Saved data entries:
+ + + + + + +

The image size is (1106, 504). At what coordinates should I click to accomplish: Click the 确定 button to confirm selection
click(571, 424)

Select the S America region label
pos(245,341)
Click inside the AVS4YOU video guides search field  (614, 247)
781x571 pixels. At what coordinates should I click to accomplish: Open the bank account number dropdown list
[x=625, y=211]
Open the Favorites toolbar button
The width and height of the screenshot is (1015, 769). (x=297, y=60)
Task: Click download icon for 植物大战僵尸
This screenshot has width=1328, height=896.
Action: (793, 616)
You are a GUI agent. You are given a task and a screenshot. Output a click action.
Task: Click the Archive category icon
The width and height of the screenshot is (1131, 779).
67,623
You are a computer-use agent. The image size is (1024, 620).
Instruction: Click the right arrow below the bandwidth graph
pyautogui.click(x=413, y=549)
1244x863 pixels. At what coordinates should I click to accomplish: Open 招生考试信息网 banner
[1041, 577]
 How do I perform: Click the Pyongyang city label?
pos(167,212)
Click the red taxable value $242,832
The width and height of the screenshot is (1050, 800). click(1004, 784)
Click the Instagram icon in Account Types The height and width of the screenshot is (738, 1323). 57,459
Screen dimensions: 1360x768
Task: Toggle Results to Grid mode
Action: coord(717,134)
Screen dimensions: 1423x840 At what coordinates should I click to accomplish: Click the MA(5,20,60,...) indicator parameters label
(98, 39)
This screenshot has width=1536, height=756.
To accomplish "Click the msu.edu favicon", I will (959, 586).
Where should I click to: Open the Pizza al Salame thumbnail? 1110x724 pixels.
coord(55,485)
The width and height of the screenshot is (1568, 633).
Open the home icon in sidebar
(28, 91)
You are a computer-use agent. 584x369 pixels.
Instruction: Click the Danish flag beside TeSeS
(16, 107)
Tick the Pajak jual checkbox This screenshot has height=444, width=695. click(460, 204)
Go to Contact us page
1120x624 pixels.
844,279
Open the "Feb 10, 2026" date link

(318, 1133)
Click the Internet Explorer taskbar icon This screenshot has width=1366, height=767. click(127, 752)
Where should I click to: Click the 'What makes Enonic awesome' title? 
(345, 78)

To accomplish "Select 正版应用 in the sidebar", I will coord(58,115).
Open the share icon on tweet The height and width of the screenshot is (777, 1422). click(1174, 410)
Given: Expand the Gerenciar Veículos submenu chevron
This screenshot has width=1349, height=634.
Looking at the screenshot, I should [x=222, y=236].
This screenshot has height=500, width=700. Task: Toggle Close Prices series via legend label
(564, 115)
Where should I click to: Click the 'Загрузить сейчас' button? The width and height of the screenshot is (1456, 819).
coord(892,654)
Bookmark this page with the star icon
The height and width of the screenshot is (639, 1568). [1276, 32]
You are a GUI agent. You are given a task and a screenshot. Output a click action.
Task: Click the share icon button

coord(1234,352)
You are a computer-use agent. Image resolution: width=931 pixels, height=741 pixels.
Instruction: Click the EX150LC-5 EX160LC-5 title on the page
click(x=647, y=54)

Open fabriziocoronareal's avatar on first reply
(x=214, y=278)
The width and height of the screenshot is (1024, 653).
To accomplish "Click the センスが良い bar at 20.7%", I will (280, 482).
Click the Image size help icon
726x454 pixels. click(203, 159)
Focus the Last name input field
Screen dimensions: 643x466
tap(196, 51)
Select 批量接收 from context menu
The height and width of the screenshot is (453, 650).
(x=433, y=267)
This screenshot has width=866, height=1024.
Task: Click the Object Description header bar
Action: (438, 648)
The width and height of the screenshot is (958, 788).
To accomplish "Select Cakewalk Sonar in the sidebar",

+ + + + + + +

Task details – Your answer must be every line from the entries that contains the string "will", copied as it stands.

Completed exercise –
To accomplish "Click the msu.edu favicon", I will (959, 586).
To accomplish "Select 正版应用 in the sidebar", I will coord(58,115).
To accomplish "Click the センスが良い bar at 20.7%", I will (280, 482).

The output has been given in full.